Dangerous rides
Not a week passes, it seems, in which there is no road accident in this country. From January to September this year, the Philippine National Police Highway Patrol Group recorded 9,663 road accidents nationwide, with 1,186 deaths. That means an average of four deaths every day, according to the HPG.
Poor road conditions are among the factors, the HPG said. This makes people wonder how the Road Users’ Tax – which lawmakers are planning to increase rather than abolish as originally planned amid reports of corruption – is being utilized.
Mechanical defects of motor vehicles are also to blame, according to the HPG. Many accidents have been attributed to the malfunctioning of brakes particularly of poorly maintained vehicles, especially at critical moments when the driver is negotiating a sharp curve or steep mountain road.
The biggest culprit, however, is reckless driving. The HPG reported that of the 9,663 accidents, 8,809 were due to speeding, drunk driving, using a cell phone while driving, and miscalculations while overtaking.
There are laws and ordinances against drunk driving and using cell phones while behind the wheel. Drivers should know enough to have safety – their own as well as their passengers – as a primordial consideration. Speed limits are set on highways and major thoroughfares. Yet such laws and rules are brazenly disregarded, mainly because they are rarely enforced.
Consider compliance with traffic rules along Commonwealth Avenue in Quezon City. Dubbed the country’s “killer highway” due to an inordinately high number of road accidents, many of them resulting in deaths, authorities imposed a speed limit of 60 kilometers per hour along the thoroughfare. The limit was imposed following the death of journalist Lourdes Estella Simbulan on May 13, 2011 in a vehicular accident.
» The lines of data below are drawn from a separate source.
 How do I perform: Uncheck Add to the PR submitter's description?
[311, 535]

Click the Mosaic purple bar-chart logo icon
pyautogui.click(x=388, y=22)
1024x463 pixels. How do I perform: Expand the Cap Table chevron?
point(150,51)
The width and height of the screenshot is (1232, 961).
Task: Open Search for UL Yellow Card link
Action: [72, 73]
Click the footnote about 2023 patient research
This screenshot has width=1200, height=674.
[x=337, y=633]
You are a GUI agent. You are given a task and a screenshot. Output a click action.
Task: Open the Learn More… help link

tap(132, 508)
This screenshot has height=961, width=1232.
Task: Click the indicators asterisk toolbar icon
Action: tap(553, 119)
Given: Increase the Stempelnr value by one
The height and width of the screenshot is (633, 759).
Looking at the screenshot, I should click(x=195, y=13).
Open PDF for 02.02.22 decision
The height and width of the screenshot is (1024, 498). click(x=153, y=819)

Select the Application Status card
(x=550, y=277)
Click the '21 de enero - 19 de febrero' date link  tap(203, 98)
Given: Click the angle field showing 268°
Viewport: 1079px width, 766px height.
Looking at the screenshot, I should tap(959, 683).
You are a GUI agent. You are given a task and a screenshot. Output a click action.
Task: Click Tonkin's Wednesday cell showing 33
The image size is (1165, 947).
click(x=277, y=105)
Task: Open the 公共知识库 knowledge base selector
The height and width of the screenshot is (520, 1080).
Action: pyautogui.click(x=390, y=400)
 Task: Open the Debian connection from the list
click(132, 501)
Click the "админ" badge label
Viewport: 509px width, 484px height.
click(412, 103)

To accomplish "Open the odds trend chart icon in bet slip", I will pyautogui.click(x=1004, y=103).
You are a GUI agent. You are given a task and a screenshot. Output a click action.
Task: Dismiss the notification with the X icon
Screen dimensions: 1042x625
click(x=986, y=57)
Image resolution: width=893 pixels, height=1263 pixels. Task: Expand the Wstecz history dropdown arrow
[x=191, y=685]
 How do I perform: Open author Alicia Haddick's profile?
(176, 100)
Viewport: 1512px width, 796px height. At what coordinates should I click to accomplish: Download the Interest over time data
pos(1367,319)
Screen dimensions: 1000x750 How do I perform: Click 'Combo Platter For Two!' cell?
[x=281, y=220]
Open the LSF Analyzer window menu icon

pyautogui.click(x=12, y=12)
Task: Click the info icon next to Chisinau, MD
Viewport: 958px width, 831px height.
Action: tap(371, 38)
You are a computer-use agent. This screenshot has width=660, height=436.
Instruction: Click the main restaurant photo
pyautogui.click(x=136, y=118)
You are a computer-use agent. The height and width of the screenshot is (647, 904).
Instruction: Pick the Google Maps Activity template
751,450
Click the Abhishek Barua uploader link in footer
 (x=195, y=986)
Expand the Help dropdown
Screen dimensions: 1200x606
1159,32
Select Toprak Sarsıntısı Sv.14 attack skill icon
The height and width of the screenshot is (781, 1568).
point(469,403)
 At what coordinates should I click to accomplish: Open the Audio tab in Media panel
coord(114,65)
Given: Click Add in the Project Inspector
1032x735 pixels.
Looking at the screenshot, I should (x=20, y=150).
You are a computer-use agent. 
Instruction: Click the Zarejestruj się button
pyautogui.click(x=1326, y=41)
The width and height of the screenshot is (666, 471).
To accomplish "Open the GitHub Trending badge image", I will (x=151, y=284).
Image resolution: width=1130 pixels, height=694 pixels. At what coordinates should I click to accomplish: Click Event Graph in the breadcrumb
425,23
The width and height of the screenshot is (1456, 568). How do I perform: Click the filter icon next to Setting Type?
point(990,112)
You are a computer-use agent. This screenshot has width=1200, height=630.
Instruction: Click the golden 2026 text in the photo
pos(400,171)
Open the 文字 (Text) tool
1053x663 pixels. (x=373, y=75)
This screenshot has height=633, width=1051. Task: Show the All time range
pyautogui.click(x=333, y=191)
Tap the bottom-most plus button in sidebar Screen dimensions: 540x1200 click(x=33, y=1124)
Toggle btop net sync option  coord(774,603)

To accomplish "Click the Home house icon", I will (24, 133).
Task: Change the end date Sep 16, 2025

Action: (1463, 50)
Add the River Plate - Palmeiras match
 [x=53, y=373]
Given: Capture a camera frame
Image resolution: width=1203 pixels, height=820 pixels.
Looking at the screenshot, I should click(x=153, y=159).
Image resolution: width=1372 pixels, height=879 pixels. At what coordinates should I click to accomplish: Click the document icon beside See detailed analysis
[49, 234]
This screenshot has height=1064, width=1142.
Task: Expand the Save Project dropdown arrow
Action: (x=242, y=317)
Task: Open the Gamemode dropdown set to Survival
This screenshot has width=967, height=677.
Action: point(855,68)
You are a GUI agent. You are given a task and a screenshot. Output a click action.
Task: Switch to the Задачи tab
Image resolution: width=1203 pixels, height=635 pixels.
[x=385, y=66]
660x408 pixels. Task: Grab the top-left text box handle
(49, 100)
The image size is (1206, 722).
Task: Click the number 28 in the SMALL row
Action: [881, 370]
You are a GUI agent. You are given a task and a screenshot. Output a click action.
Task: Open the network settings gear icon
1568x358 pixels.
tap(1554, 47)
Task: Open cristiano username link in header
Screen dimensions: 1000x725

To ensure compliance with the limit, additional traffic cops were deployed. Although the target of zero accidents has not been achieved, the deaths from vehicular mishaps along the “killer highway” have dropped significantly.
Drivers also comply with a similar 60-kph speed limit imposed along Macapagal Boulevard, where radarequipped traffic aides of the Metropolitan Manila Development Authority are deployed to pounce on violators. While there are motorists who decry the speed limit as a useless speed trap along a thoroughfare with relatively light traffic, no one is calling Macapagal Boulevard a killer highway.
Commonwealth and Macapagal show that if motorists believe they can be caught and penalized for breaking traffic regulations, they will comply with the rules and drive carefully. Efficient enforcement of traffic rules is as critical to safe rides as proper vehicle maintenance, good road quality and defensive driving.